## [TEXTO FORNECIDO]
────────

A Comissão Europeia apresentou nesta quarta (2/2) o documento final para incluir projetos de gás natural e energia nuclear na taxonomia de financiamento sustentável da União Europeia (UE).
A proposta, que ainda precisa ser aprovada pelos 27 estados membros e pelo Parlamento Europeu, encontra resistência. Com o voto de vinte deles, a proposta pode ser barrada.
A taxonomia da UE é uma ferramenta que possibilita aos investidores aportar recursos em projetos de transição para uma economia de baixo carbono.
A Comissão Europeia argumenta que a inclusão dessas fontes de energia em critérios “verdes” pode viabilizar o alcance da meta de neutralidade em carbono até 2050, assumida pela UE, já que para isso será imprescindível um enorme investimento privado — cerca de 350 bilhões de euros anualmente na transição energética.
Segundo Mairead McGuinness, Comissária responsável pelos Serviços Financeiros, Estabilidade Financeira e União dos Mercados de Capitais, as atividades de gás e nuclear selecionadas na proposta estão em consonância com os objetivos climáticos da UE de extinção do uso do carvão.

────────

## [DADOS COLETADOS]

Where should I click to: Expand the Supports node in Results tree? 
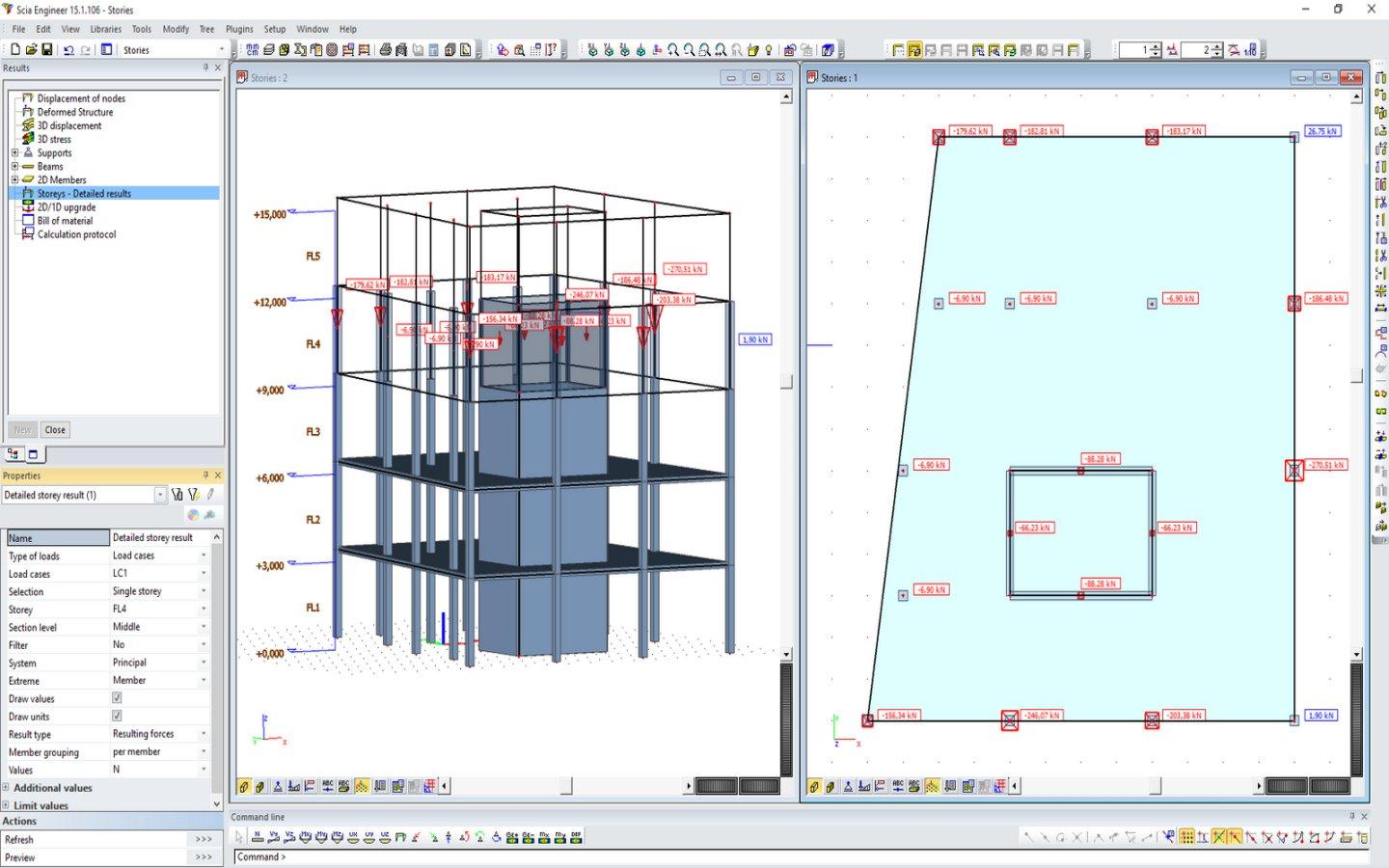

────────

## [ENUNCIADO A]
De acordo com o texto sobre a taxonomia da União Europeia, qual é o montante anual de investimento privado necessário para a transição energética?
## [ENUNCIADO B]
Escreva a continuação do texto sobre a taxonomia da União Europeia, partindo da última frase apresentada.

## [RESPOSTA ESCRITA A]
Cerca de 350 bilhões de euros por ano.

## [RESPOSTA ESCRITA B]
“Estamos estabelecendo condições estritas para ajudar a mobilizar financiamento para apoiar essa transição, longe de fontes de energia mais nocivas como o carvão. E estamos aumentando a transparência do mercado para que os investidores possam identificar facilmente as atividades de gás e nuclear em qualquer decisão de investimento”, completou.
A nova taxonomia prevê que as plantas de gás poderiam ser consideradas verdes se, até 2035, migrassem suas atividades para gases de baixo carbono ou renováveis, como biomassa ou hidrogênio verde.
Já no caso das usinas nucleares, seriam consideradas verdes, se conseguissem descartar com segurança os resíduos radioativos — o que hoje ainda não é uma realidade.
Críticos chamam proposta de greenwashing
Para ser rejeitada, a proposta precisa ser barrada por pelo menos 20 países, ou ser derrubada pela maioria no Parlamento. Entretanto, até agora, apenas Luxemburgo, Áustria, Espanha e Dinamarca se opuseram completamente ao projeto.
A proposta de taxonomia da Comissão Europeia ainda precisará ser analisada pelos 27 estados membros da UE e pelo Parlamento Europeu, em até quatro meses. Caso aprovada — e tudo indica que será — a medida vai entrar em vigor a partir de 1 de janeiro de 2023.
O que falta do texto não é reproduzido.